Their language, though guttural, was sonorous. Their orators studied euphony in their words and in their arrangement. Their graceful attitudes and gestures, and their flowing sentences, rendered their discourses, if not always eloquent, at least highly impressive. An erect and commanding figure, with a blanket thrown loosely over the shoulder, with his naked arm raised, and addressing in impassioned strains a group of similar persons sitting upon the ground around him, would, to use the illustration of an early historian of this State, give no faint picture of Rome in her early days. {Smith’s History of New York.}

They were very methodical in their harangues. When in conference with other nations, at the conclusion of every important sentence of the opposite speaker, a sachem gave a small stick to the orator who was to reply, charging him at the same time to remember it. After a short consultation with the others, he was enabled to repeat most of the discourse, which he answered article by article. {Ibid.}

These nations were distinguished for their prowess in war, as well as for their sagacity and eloquence in council. War was their delight. Believing it to be the most honorable employment of men, they infused into their children in early life high ideas of military glory. They carried their arms into Canada, across the Connecticut, to the banks of the Mississippi, and almost to the Gulf of Mexico. Formidable by their numbers and their skill, they excited respect and awe in the most powerful tribes, and exacted tribute and obedience from the weak.

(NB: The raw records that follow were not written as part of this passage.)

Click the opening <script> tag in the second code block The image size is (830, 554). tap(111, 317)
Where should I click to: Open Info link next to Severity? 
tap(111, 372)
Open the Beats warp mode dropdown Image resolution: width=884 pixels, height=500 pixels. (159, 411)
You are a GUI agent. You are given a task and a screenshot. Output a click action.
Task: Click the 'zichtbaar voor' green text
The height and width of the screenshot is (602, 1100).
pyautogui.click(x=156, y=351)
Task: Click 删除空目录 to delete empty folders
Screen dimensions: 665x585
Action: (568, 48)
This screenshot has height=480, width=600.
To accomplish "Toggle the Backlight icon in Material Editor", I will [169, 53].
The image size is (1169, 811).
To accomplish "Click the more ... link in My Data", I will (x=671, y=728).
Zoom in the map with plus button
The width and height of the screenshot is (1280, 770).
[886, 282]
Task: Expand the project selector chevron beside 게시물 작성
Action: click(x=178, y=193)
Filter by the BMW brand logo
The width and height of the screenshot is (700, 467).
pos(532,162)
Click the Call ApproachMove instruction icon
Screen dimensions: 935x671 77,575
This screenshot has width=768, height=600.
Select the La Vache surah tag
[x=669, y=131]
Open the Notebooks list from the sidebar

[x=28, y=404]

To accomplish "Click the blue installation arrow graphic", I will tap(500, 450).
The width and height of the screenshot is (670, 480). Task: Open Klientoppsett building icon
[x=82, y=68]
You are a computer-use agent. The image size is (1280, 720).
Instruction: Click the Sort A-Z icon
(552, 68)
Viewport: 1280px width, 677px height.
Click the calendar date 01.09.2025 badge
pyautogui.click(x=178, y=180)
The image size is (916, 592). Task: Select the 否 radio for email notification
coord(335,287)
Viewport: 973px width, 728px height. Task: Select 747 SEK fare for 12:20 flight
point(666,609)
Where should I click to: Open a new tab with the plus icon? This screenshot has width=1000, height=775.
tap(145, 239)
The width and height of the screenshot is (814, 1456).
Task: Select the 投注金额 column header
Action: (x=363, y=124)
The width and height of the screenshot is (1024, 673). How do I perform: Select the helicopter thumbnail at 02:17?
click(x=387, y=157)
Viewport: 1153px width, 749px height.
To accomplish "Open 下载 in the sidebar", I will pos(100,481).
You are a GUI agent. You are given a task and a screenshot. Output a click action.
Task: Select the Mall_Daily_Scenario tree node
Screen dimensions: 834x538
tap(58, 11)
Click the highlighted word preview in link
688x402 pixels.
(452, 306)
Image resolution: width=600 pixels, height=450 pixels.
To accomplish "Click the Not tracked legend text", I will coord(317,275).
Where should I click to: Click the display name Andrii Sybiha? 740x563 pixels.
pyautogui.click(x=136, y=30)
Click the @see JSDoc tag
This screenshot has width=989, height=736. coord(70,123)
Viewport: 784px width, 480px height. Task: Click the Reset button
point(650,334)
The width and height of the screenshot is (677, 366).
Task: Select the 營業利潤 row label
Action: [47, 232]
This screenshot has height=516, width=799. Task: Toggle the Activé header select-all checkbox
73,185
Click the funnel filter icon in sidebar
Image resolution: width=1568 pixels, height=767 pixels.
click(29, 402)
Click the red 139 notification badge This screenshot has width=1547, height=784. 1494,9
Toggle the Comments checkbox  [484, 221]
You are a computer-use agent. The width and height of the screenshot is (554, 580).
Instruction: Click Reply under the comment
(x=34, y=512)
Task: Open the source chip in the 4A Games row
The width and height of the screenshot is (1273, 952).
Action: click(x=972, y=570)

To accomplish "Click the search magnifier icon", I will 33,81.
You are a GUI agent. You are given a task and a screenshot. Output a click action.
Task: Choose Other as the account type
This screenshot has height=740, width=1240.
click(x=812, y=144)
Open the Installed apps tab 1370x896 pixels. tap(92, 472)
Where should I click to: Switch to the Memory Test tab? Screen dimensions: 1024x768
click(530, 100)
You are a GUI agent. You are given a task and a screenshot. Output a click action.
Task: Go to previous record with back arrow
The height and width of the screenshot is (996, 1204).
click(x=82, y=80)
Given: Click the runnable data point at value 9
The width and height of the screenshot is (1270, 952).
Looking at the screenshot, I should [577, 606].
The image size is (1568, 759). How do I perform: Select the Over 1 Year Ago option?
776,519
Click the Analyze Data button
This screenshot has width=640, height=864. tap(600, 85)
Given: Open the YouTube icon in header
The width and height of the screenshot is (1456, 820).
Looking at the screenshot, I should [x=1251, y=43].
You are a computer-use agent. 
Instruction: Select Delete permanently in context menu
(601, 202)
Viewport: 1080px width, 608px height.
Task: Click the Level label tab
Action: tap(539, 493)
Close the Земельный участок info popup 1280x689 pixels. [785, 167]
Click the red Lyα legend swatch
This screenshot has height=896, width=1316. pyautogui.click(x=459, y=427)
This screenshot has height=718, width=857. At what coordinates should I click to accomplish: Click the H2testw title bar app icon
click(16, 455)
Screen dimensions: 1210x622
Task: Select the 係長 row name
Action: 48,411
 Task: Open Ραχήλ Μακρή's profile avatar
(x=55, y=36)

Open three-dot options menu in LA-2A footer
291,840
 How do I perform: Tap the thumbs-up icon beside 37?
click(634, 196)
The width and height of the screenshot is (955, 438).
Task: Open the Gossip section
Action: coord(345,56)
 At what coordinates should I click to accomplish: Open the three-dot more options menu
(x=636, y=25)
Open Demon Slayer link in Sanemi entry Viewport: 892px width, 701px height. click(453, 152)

In 1608, the first efficient settlement was made in Canada by Governor Champlain, who founded Quebec. At this time the Five Nations were waging a desperate war with the Hurons and Algonquins, who inhabited a part of that province. Champlain, unfortunately for the colony, entered into an alliance with the latter tribes, and by furnishing them with men and fire-arms, enabled them to gain a temporary ascendency. {Vide Edinb. Encyclopedia – Art. America.} The confederates, who had always been victorious, and who considered the Hurons and Algonquins as little better than vassals, could not brook this defeat. They applied to, and courted the friendship of the Dutch, who found their way up the Hudson River, and established themselves at Albany, soon after the settlement of Quebec. From them they obtained arms and munitions, and soon regained the influence and power which they had lost. This opportune arrival and assistance of the Dutch, together with their mild, conciliatory manners, endeared them to the Five Nations, who afterward looked up to them for advice and direction in their own affairs, and protected and fought for them with cheerfulness and courage. But the interference of the French aroused the indignation of these haughty warriors; for almost a century they harassed their infant colonies, and visited with a dreadful vengeance both the authors of their disgrace and their descendants. This, if not the iron, was the golden age of the Iroquois. During this period, the hardy German passed up the Mohawk in his light canoe, and penetrated into the remote bounds of their territory, where he exchanged his merchandise and munitions of war for the peltry of the Indians. {Memoirs of an American Lady.}

In 1664 the province of New York was surrendered to the English by Peter Stuyvesant, the last of the Dutch governors. The English, perceiving the importance of being on friendly terms with the Indians, exerted themselves to preserve that good understanding which had existed between the latter and the Dutch. Conventions were frequently called at Albany, at which the governors met and conferred with them; presents were distributed liberally, and no opportunity was neglected to impress them with ideas of the wealth and power of the English monarch. The French were not idle. Jealous of the growing power and influence of the English colonies, and desirous of monopolizing the Indian trade, they adopted various plans to detach the Iroquois from their alliance with the English. They endeavored to break up the confederacy, that they might conquer the nations in detail. They attacked the English, in hopes that, by gaining some splendid victories over them, they would convince the Indians of the weakness of their allies, and of the strength of their enemies. They sent missionaries among them, more desirous of making allies for France than converts to Christianity; in this they partially succeeded; and in 1671, persuaded the Caughnawagas to remove from their settlements on the Mohawk, and to establish themselves in Canada.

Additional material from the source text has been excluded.